Passage shown —
These days, from birth to death, one common thread in the human experience is the internet. And in the middle of that reality, Jesus calls us to a life of discipleship.
Just as the Bible is set in an agricultural society, with farms, plants, harvesting, sheep, herding and rain cycles, our lives are set against a digital landscape with internet speeds, wifi, passwords, videos, platforms and content.
The internet is so ubiquitous that we hardly think about it until it’s not there.
For this reason, as Christians in a digital age, it is important to answer the question, “What is digital discipleship?”.
Digital discipleship presents to God the challenges we face in our current surroundings and gives God permission to see, know and love us in the context in which we exist.
However, in order to truly understand digital discipleship, we must first explore what Jesus taught us about discipleship.
What is discipleship?
The idea of discipleship is embedded deeply into Jesus’ ministry, and He made two cornerstone statements about discipleship at the beginning and the end of His ministry.
At the beginning of Jesus’ ministry:
When Jesus began His ministry and called Simon Peter and Andrew, his first disciples, to a life of discipleship. He didn’t just teach them, He also called His disciples to follow His call as well.

Requests —
A - Answer these questions from the passage on digital discipleship:
(i) What kind of society is the Bible set in?
(ii) What does the passage say we hardly think about until it's not there?
(iii) Who were the first disciples Jesus called?
B - Retype the passage on digital discipleship from "However, in order" up to and including "of His ministry.".

Record extracts —

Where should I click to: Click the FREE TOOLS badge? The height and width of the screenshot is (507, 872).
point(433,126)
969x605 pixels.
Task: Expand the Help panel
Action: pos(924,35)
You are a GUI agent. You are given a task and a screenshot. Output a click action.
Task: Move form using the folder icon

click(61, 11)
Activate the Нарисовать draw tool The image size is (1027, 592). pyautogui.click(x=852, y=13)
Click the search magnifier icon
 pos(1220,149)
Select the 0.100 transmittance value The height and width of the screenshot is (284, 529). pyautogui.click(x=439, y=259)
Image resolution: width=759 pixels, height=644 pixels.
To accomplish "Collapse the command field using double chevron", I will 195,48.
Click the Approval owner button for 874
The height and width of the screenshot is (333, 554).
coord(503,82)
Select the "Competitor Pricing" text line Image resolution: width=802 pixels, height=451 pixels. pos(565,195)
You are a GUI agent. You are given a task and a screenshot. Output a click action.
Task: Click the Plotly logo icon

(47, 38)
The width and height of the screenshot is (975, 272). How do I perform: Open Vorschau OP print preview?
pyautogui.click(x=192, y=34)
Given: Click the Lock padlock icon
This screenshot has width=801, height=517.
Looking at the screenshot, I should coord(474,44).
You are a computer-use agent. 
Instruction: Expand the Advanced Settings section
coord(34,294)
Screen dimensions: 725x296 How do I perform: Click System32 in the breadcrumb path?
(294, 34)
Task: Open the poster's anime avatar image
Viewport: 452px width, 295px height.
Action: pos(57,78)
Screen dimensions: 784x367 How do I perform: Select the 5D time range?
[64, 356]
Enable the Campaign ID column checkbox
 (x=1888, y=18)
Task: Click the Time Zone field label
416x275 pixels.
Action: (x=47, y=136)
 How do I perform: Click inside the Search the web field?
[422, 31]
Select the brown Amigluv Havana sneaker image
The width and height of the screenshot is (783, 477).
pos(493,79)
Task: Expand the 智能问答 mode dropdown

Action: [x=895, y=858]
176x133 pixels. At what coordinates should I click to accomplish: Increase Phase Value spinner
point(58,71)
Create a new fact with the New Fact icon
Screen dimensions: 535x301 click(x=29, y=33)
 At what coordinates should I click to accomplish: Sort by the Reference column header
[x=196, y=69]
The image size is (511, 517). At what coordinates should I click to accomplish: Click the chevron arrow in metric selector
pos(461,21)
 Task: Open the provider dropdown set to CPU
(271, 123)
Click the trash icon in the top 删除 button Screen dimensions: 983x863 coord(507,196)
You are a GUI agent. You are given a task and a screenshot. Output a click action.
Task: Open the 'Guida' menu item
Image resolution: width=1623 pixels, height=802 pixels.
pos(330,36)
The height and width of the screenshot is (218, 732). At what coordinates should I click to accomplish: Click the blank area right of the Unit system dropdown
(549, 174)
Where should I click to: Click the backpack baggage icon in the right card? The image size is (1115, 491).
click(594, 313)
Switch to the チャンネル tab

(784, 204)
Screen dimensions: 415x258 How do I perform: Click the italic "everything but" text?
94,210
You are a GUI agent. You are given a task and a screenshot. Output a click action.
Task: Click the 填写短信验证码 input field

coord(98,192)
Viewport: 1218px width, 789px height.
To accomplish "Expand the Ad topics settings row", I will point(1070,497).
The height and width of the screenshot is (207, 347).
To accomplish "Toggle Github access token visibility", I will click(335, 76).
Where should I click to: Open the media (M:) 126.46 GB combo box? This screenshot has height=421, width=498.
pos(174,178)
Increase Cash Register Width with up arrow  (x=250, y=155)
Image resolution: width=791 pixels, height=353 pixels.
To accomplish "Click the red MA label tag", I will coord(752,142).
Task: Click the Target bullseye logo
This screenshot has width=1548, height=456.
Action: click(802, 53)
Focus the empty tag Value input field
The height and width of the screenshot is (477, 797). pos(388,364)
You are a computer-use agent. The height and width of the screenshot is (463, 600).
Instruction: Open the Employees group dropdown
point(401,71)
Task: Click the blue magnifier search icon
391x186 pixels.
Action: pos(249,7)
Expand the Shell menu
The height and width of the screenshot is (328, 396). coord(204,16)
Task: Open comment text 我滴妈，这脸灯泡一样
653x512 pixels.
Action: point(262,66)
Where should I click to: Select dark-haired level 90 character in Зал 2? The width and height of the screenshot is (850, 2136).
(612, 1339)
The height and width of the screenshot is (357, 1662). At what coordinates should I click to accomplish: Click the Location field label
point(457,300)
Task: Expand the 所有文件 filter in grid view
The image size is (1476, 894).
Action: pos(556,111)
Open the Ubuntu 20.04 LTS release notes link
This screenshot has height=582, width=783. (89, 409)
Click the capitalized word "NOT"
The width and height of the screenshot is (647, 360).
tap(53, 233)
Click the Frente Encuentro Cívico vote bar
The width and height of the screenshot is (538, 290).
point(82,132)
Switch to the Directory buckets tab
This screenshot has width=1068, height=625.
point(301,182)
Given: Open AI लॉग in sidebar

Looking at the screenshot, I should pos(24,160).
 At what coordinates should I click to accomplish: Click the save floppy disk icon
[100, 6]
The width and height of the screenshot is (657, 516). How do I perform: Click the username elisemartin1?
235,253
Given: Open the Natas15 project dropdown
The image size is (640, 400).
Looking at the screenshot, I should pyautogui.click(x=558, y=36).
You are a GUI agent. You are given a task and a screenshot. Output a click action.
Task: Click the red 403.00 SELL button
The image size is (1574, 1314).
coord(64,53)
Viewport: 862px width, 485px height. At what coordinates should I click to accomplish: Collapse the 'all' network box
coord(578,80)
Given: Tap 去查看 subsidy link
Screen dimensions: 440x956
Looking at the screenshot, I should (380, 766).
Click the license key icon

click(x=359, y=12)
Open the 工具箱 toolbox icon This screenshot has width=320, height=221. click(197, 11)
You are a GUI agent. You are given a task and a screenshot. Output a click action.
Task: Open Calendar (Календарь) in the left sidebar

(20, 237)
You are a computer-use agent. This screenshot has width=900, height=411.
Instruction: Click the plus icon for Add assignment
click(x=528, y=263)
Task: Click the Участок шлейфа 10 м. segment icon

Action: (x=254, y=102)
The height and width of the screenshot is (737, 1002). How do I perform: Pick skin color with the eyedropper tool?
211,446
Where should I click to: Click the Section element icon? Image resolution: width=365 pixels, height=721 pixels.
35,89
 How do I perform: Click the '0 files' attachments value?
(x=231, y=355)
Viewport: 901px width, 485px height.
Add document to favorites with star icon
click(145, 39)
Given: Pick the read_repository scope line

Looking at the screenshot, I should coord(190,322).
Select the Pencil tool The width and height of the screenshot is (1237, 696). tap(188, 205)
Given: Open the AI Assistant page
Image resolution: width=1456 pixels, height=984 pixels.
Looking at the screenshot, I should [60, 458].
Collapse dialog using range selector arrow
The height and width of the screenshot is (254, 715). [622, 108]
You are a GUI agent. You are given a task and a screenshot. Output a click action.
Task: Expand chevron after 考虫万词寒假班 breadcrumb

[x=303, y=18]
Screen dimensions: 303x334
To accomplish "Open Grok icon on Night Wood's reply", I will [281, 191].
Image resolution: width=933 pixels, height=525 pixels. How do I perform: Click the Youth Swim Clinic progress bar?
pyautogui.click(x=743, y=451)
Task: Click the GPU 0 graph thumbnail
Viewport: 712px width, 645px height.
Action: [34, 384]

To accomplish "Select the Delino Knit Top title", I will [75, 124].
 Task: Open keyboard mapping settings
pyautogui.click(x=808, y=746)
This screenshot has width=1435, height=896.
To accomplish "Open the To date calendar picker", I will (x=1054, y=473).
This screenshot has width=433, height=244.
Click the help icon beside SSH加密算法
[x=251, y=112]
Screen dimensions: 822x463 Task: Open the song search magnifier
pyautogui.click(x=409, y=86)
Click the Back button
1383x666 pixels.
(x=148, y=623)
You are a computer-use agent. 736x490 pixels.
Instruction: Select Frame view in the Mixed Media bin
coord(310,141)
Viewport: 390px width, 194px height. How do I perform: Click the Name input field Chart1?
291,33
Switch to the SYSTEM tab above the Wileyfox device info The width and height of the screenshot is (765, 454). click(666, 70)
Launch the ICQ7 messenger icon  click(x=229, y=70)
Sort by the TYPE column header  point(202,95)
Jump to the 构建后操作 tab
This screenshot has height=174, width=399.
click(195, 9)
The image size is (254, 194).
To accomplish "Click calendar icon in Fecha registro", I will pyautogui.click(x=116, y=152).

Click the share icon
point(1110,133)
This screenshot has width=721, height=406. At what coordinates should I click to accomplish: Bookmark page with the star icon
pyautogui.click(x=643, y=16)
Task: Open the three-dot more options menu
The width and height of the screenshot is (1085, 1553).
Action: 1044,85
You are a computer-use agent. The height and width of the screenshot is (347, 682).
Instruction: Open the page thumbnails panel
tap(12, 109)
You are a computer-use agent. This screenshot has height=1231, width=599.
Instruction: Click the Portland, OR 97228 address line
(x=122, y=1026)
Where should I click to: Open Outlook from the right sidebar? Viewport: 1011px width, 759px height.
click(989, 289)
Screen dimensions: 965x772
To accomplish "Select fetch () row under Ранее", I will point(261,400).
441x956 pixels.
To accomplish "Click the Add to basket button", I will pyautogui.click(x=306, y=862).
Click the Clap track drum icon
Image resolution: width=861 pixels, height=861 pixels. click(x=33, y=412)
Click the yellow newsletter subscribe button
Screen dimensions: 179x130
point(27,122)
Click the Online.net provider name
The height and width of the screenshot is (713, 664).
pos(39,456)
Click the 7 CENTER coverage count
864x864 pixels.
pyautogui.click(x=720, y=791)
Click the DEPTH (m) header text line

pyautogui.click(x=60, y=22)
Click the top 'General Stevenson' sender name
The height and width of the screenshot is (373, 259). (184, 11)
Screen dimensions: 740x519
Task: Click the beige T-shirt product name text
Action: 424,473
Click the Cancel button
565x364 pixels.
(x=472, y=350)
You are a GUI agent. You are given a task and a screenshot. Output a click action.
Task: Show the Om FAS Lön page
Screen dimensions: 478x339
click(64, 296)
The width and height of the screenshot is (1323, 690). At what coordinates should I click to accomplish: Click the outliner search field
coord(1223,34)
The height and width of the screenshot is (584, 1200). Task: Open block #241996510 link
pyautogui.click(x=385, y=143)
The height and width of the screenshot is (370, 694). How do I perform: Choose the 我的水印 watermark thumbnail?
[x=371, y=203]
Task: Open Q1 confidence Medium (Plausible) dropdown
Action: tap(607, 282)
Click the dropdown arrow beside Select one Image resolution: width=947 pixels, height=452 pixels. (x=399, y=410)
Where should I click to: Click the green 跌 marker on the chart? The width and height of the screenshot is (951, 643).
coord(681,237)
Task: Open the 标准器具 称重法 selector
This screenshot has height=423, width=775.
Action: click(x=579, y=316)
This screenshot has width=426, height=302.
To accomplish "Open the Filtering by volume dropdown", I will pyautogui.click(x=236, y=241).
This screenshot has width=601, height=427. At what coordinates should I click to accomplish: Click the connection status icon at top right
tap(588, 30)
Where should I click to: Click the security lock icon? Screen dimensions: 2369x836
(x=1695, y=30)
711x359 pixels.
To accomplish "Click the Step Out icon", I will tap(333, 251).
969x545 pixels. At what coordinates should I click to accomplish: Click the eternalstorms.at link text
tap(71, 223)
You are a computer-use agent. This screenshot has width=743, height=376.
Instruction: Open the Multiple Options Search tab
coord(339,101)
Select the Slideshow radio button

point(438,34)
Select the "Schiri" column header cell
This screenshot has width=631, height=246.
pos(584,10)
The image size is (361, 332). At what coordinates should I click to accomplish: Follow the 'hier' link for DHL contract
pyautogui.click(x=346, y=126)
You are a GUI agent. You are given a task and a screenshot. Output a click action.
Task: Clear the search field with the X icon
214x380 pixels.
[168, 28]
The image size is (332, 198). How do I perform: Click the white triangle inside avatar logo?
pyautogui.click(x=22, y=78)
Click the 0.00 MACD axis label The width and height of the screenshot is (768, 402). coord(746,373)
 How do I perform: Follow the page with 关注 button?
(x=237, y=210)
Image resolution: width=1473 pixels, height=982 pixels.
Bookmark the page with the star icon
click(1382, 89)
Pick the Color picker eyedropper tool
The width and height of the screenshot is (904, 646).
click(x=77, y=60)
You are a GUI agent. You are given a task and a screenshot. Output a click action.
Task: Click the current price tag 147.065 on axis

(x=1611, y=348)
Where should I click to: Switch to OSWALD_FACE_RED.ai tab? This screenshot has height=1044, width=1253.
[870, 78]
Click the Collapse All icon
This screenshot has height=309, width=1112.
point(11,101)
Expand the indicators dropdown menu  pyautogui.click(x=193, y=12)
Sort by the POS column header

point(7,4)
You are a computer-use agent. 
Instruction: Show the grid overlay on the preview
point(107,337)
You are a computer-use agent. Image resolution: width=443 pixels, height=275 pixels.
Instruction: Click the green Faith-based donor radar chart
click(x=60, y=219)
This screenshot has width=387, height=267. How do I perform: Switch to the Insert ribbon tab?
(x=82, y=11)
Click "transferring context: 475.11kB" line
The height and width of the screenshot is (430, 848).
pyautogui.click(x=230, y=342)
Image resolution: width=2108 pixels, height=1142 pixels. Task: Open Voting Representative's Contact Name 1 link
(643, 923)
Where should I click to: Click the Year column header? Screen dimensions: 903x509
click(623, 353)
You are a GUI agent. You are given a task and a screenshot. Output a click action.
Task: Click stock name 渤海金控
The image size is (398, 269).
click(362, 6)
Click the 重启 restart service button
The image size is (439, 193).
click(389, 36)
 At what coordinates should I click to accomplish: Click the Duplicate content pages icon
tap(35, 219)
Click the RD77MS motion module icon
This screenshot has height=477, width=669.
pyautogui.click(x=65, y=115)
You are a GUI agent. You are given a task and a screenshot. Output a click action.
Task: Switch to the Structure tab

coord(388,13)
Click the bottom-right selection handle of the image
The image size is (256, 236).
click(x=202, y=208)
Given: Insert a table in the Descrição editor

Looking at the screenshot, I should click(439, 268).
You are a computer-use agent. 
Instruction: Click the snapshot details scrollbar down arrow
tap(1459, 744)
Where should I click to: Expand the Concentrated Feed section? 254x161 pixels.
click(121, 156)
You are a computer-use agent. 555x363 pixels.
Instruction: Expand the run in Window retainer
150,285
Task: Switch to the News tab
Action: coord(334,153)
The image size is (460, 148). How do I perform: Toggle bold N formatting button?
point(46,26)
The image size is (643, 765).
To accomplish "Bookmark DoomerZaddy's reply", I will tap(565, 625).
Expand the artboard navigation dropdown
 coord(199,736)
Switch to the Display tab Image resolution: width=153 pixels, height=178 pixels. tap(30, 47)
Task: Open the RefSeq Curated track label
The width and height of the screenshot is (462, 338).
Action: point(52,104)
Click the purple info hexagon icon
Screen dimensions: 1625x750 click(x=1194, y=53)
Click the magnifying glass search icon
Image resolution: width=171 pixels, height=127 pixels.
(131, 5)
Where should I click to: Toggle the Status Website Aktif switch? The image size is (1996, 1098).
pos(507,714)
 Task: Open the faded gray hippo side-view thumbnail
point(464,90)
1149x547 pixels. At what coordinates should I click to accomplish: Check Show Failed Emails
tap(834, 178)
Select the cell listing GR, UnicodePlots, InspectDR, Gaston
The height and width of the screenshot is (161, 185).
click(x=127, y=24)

Task-by-task results —
A -
(i) An agricultural society.
(ii) The internet.
(iii) Simon Peter and Andrew.

B -
However, in order to truly understand digital discipleship, we must first explore what Jesus taught us about discipleship.
What is discipleship?
The idea of discipleship is embedded deeply into Jesus’ ministry, and He made two cornerstone statements about discipleship at the beginning and the end of His ministry.